───── SOURCE MATERIAL ─────

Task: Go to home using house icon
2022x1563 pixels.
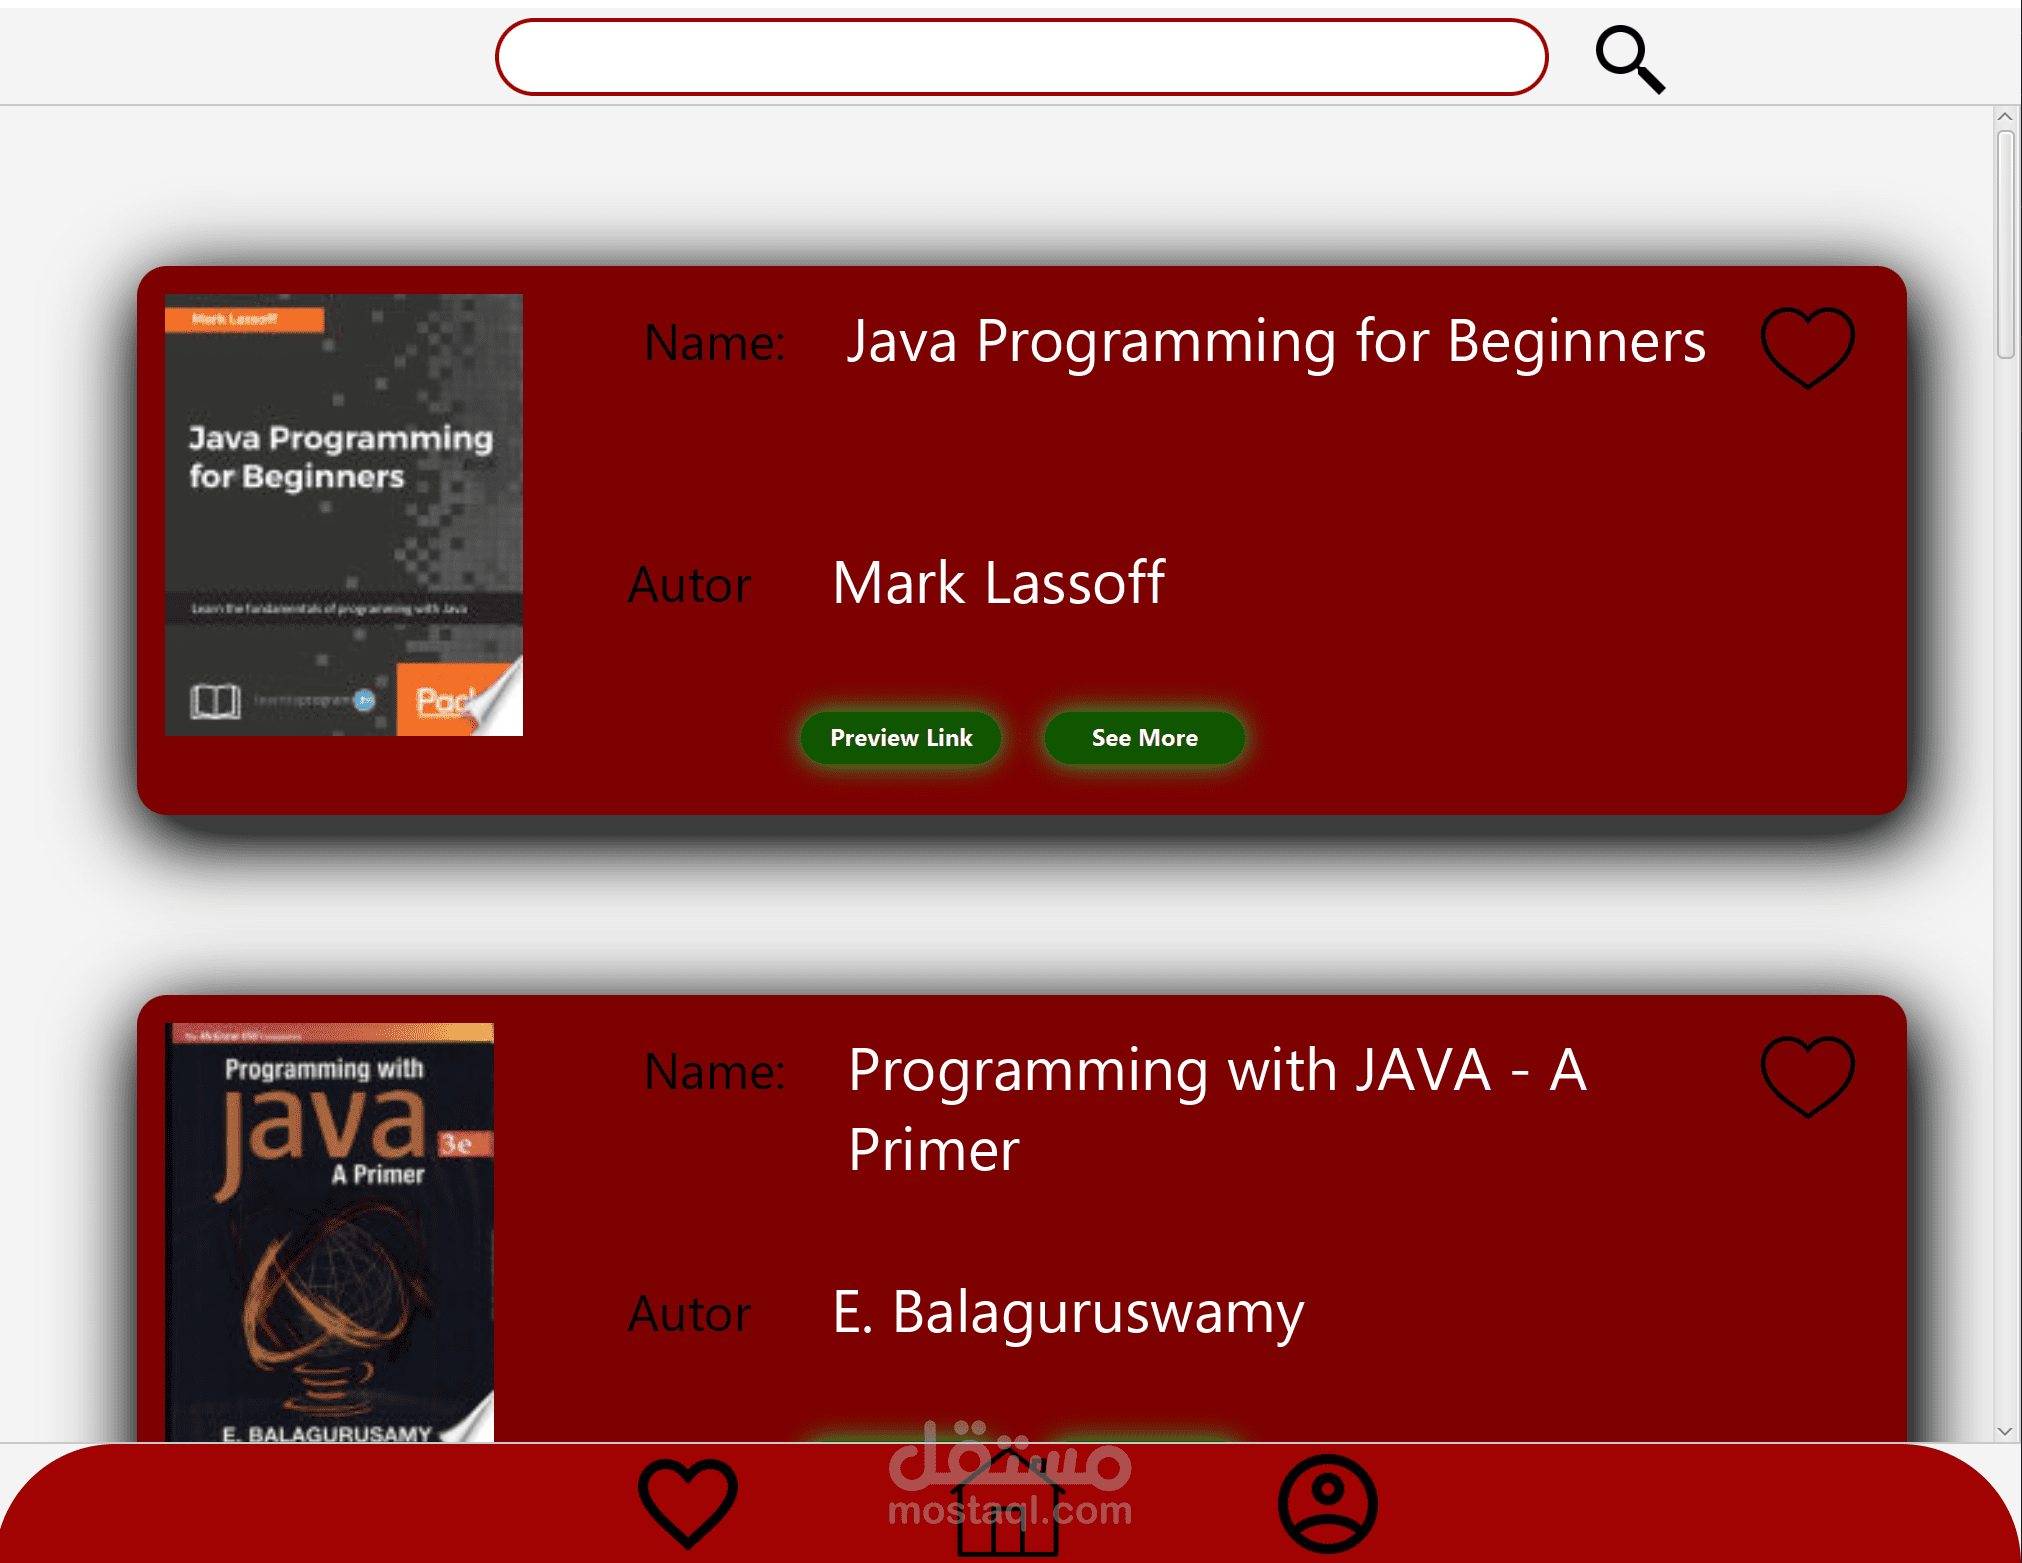Action: coord(1007,1510)
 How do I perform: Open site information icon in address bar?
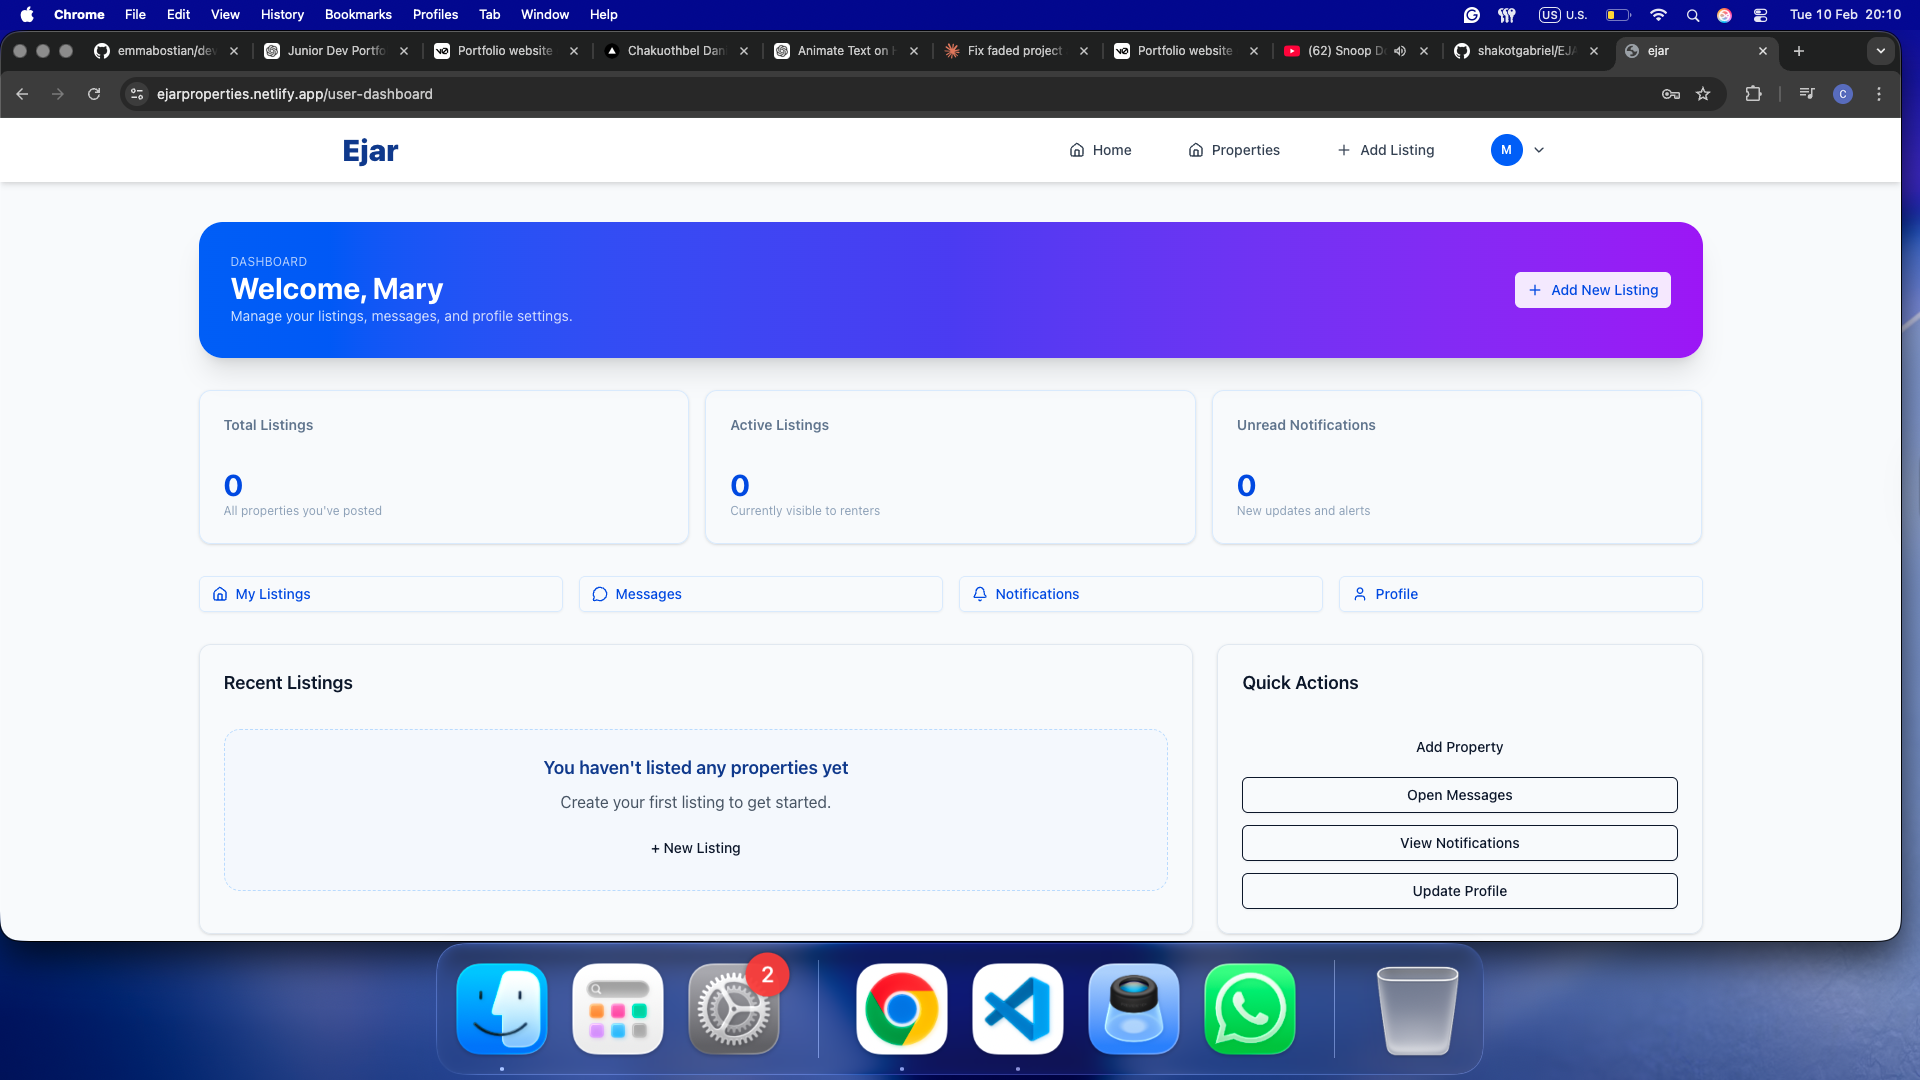[x=137, y=94]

─────

WORK TASK - Please retype the material above exactly, and omit its images.

WRITTEN ANSWER -
Task: Go to home using house icon
2022x1563 pixels.
Action: coord(1007,1510)
 How do I perform: Open site information icon in address bar?
[x=137, y=94]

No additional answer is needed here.